Economics Heavily Favor Power-Aware Operations

High-intensity use cases like AI programming will realize significant benefits from power awareness. Even small improvements in power cost can dramatically impact profitability – a 20% reduction in power costs can more than double profits for operators running on thin margins. As GPUs depreciate faster with each product cycle, power becomes the dominant cost factor, creating a compelling economic case for facilities that can shift workloads to periods of renewable surplus.

A New Technical Platform Is Required

A unified system must link power utilities, data centers, and GPU clusters to enable responsive AI demand. Current infrastructure management systems aren't designed for this level of orchestration. The solution requires real-time pricing signals, sophisticated metering capabilities, and dynamic resource allocation – creating both challenges for legacy operations and opportunities for forward-thinking infrastructure providers.

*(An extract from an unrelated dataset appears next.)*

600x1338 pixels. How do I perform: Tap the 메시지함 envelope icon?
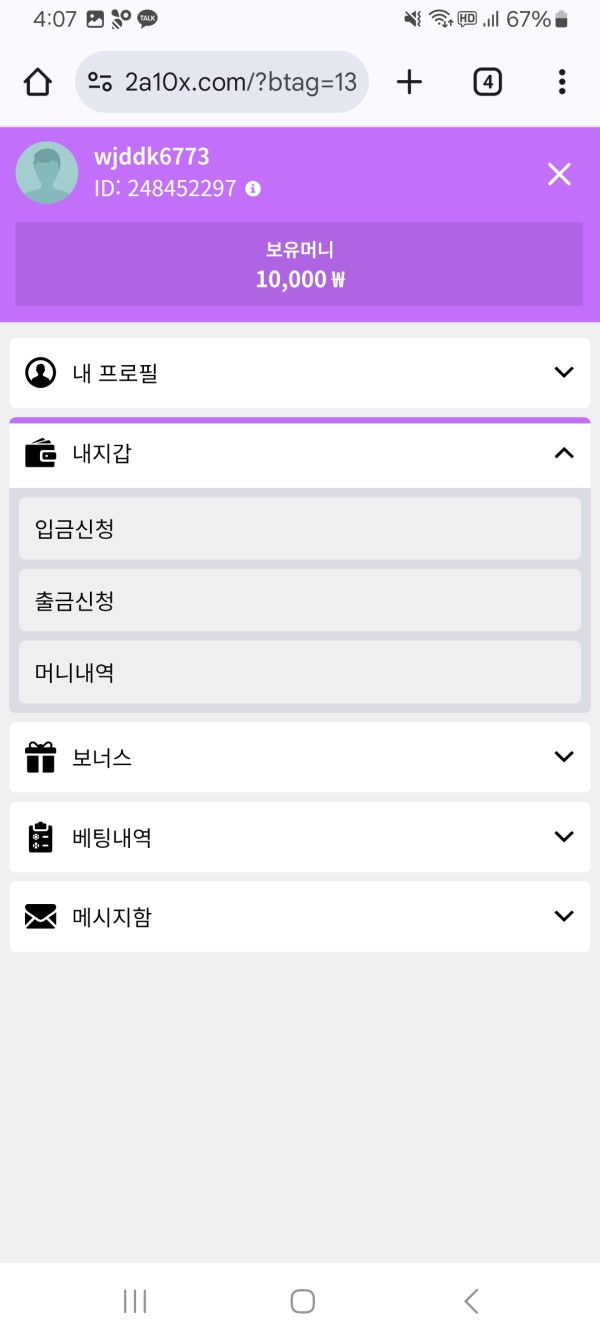(x=41, y=916)
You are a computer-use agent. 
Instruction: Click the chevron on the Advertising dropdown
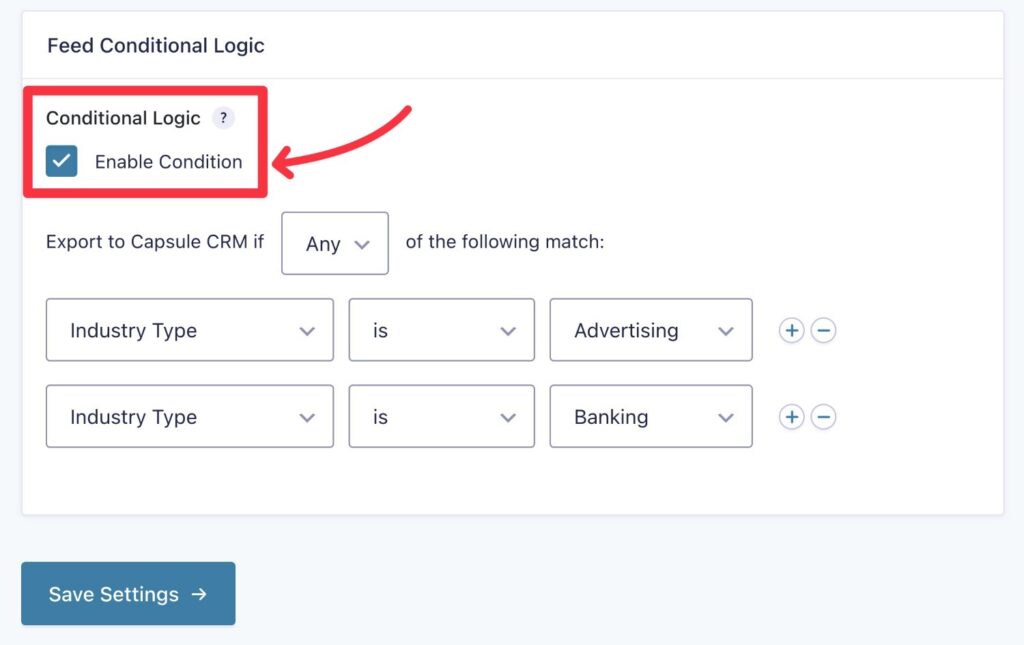coord(727,330)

Climate Impact Creates Additional Value

Once AI evolves its power demand patterns, the energy transition can accelerate significantly. By enabling 1-2 TW of additional renewable capacity through flexible consumption, power-aware AI could help reduce global CO2 emissions by up to 15%. This creates alignment between business interests and environmental goals, opening access to ESG-focused capital and regulatory advantages.

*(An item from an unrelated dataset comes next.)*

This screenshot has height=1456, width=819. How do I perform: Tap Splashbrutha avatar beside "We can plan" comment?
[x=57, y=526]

First Movers Will Capture Disproportionate Benefits

Early adopters of power-aware AI infrastructure will establish lasting competitive advantages. As the router-based LLM economy matures, providers offering lower costs during renewable-rich periods will capture greater market share. This creates a virtuous cycle where increased utilization further improves economics, potentially reshaping the competitive landscape between closed and open-source AI providers.

The world is changing, and we need energy infrastructure to change with it. A new platform is required to empower GPUs and data centers to avoid peak power usage, and for energy retailers to pass on flexible pricing capabilities.

If we can close that gap — if AI companies can execute high energy-demand activities at times of equally high supply; if programmers can schedule code to run over lunch — then we open up a world of possibilities. Smart use of power will be the defining factor of success in the AI sector.

Through innovation, evolution, and tailoring demand to supply, AI can genuinely play a major role in turning the power crisis around. What initially appeared as a problem—the energy-intensive nature of AI—may ultimately become part of the solution to our broader energy and climate challenges.

The programmer of the future won't write code. Programmers will become planners, and instead let high-powered AI tools do all the work. These AI tools will be cheaper running at lunchtime, on solar energy.

This is necessary, globally, if we're going to meet our climate goals — and for economies, for society and for humanity as a whole.